Los juegos que no jugarán
En este invierno me he dado cuenta de la cantidad de cosas que yo y mi hermano hacíamos cuando chicos y que mis hijos al parecer ya no harán, a menos que me encargue de hacer renacer mis juegos de infancia. Cosas que me hicieron tan feliz y que eran tan simples.
-Las bolitas: mi hermano tenía una bolsa como de jeans con un cordel que la cerraba, llena de bolitas. Tenía bolones, tiritos (blancos marmoleados), de acero, ojitos de gato y las clásicas de vidrio. Hacía ratoneras con cajas de zapatos y jugaba -ganaba o perdía- con sus amigos cada tarde, después del colegio.
- El elástico: me acuerdo que me costó harto tener uno, no sé por qué. En mi colegio lo requisaban -al parecer era peligroso, tengo la idea que una niña se cayó y se pegó en la cabeza-, y se podía jugar de a 3 o de a 4 formando el triángulo. La agilidad que teníamos, es lejos el mejor recuerdo que tengo!

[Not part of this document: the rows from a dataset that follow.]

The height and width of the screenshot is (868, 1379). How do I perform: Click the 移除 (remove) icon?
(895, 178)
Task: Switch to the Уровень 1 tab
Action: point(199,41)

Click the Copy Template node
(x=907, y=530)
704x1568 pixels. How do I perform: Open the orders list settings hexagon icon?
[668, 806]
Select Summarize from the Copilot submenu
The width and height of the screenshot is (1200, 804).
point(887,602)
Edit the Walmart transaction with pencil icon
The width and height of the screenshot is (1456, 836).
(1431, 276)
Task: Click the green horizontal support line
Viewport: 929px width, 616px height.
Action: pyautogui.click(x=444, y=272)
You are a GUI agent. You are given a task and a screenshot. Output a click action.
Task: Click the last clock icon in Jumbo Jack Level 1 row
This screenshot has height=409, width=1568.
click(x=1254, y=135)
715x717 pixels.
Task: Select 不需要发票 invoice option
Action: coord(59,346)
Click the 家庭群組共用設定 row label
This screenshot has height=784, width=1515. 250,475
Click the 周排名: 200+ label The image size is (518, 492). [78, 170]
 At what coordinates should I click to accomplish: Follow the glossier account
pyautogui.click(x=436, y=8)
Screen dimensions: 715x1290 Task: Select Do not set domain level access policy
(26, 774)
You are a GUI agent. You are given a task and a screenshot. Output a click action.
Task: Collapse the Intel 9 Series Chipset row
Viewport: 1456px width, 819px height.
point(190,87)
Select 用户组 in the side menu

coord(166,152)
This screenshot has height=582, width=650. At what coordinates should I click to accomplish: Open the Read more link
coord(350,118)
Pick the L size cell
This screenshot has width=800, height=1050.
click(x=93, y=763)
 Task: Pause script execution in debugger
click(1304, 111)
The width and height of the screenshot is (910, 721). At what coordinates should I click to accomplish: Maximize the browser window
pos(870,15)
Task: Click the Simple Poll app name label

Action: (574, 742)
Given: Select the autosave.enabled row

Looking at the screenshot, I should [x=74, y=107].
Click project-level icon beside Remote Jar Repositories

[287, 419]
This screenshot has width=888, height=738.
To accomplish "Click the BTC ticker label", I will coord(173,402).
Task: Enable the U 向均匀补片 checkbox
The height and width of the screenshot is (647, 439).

- Coleccionar esquelas y servilletas: Yo tenía miles guardadas en carpetas y por secciones. No me acuerdo si diferenciadas por colores, por temas o por cuál era su procedencia -varios países-. Eran un tesoro, que hoy no tengo idea qué pasó, donde están, quién las tiene?
- Las laminitas: esto era más de mi hermano y sus amigos. Coleccionaban los álbumes y las láminas repetidas las hacían zumbar jugando con la mano, tenían unas técnicas de doblarlas, se le pegaba a un montoncito y el que lograba darlas vuleta se las ganaba.
- El clásico luche, el semáforo, Beso, patá o cachetá, So, Caballito de bronce, el alto o las naciones (tengo la sensación que al pillarse y a la escondida aún juegan), el Marcopolo en la piscina.
Recuerdan juegos de ese tipo? Juegan o creen que sus hijos jugarán a esto? Yo quiero hacer lo posible por mantenerlos.